» Task objective:
Set down, exactly and with nothing added, the lines running from the one that holds "Select the GeoGebra radio button" to the final line of the records. Pictures stay out of the copy.

[Collected data]
+++
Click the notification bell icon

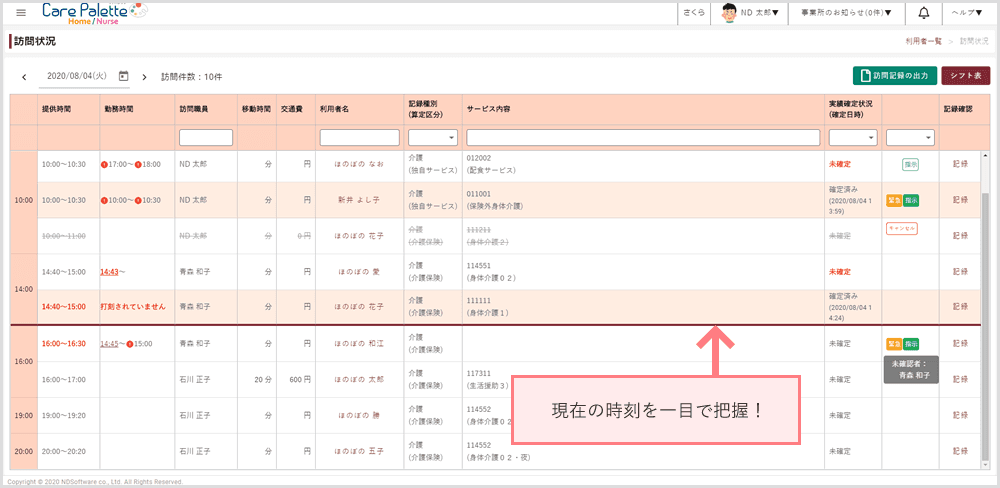click(923, 12)
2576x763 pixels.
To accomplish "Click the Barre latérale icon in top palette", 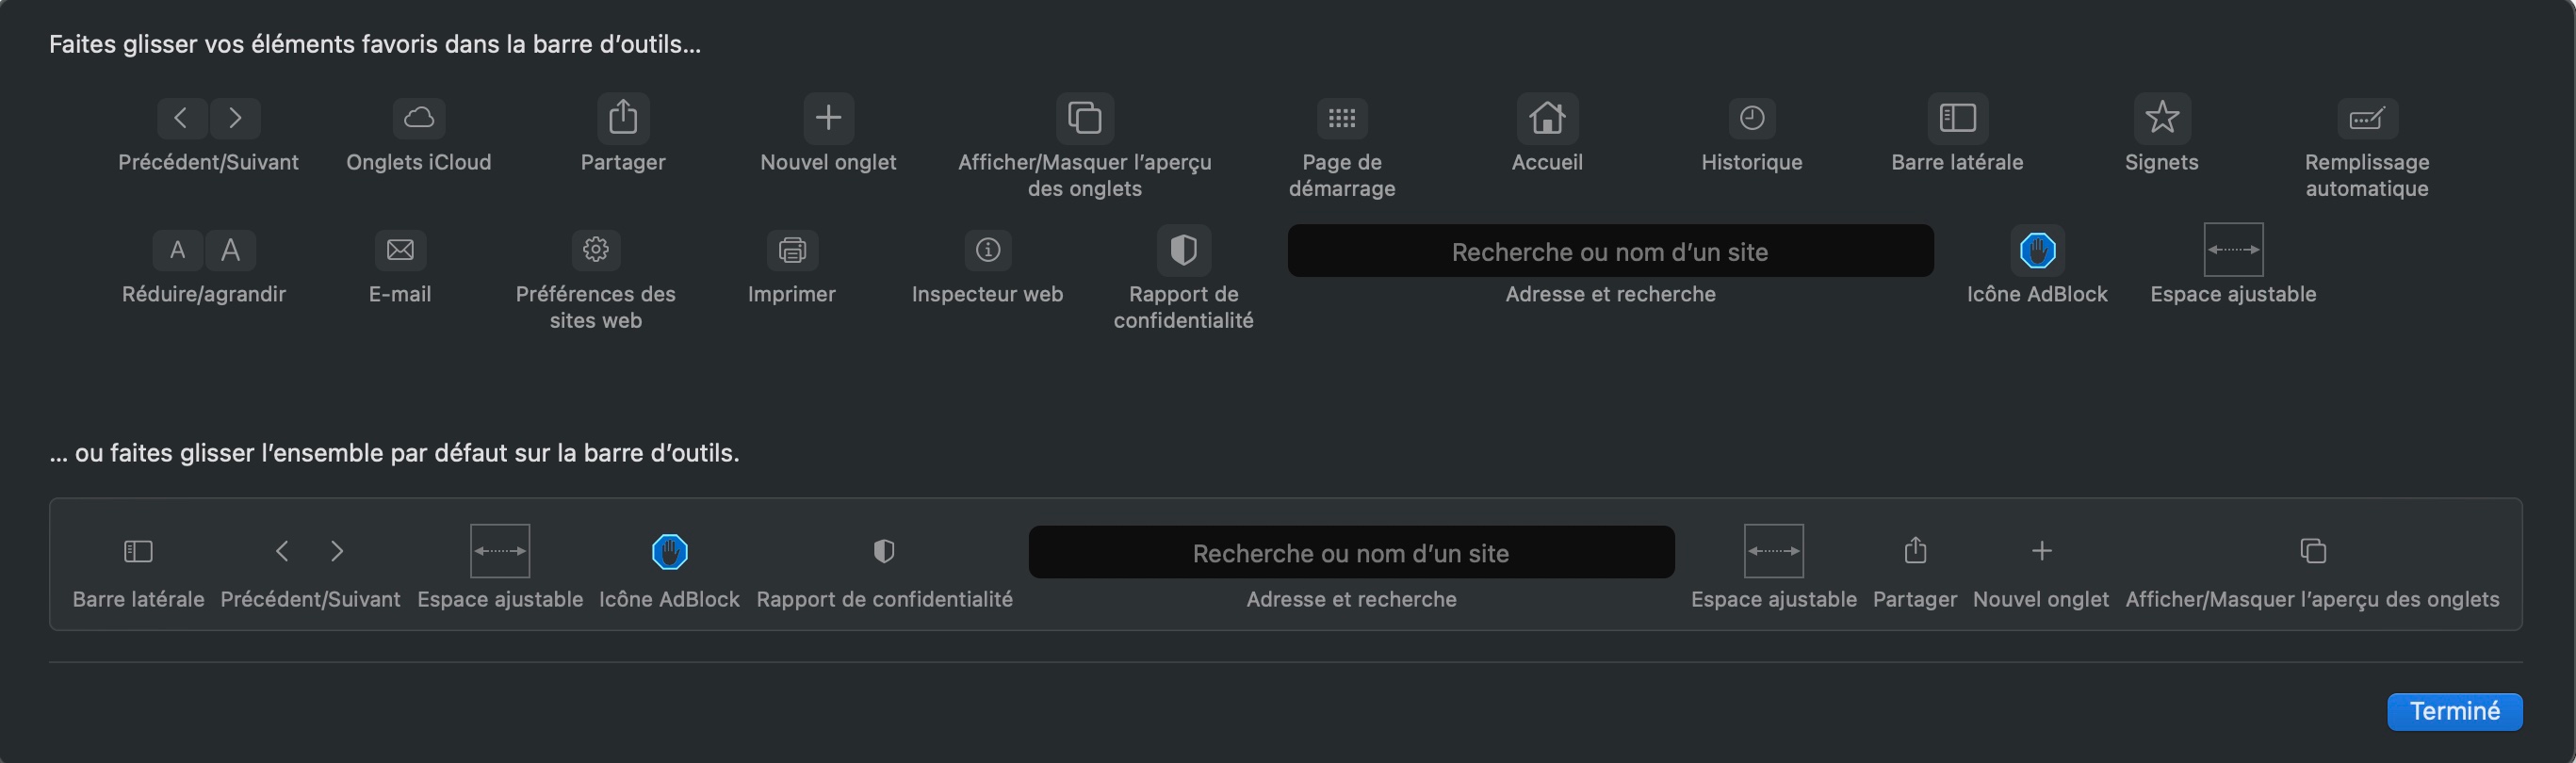I will click(x=1957, y=118).
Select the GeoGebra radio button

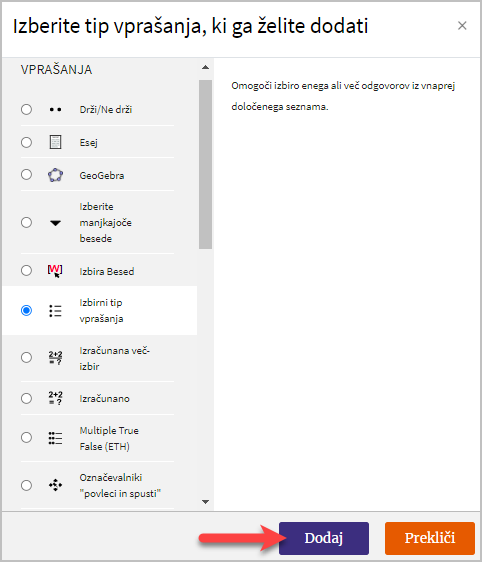click(26, 175)
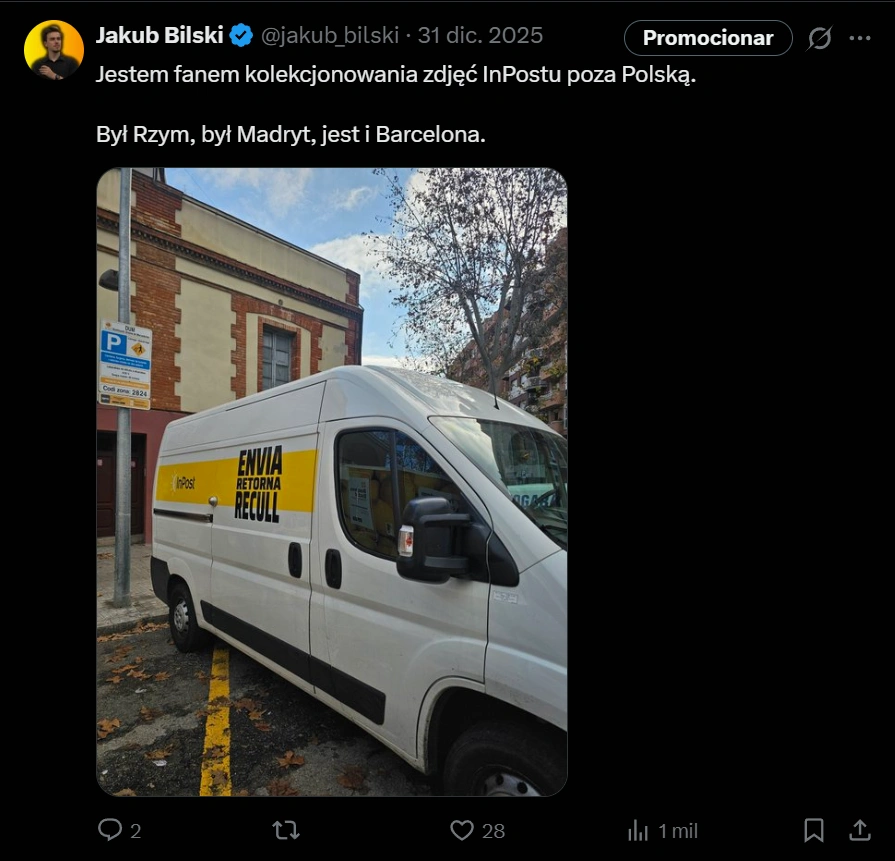The width and height of the screenshot is (895, 861).
Task: Open the Jakub Bilski display name link
Action: tap(159, 37)
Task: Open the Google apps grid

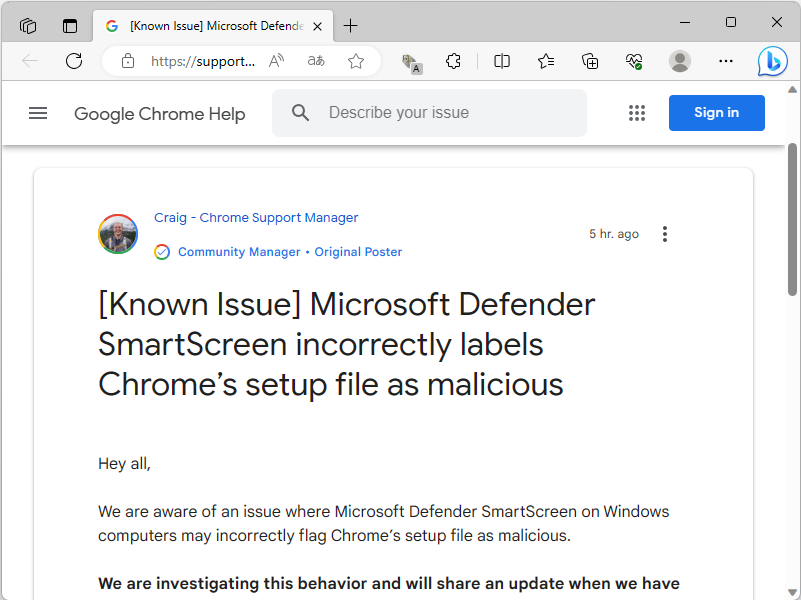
+++
» Exercise response:
Select the GeoGebra radio button

click(26, 175)
The width and height of the screenshot is (895, 861).
Task: Open the Jakub Bilski display name link
Action: tap(159, 37)
Task: Open the Google apps grid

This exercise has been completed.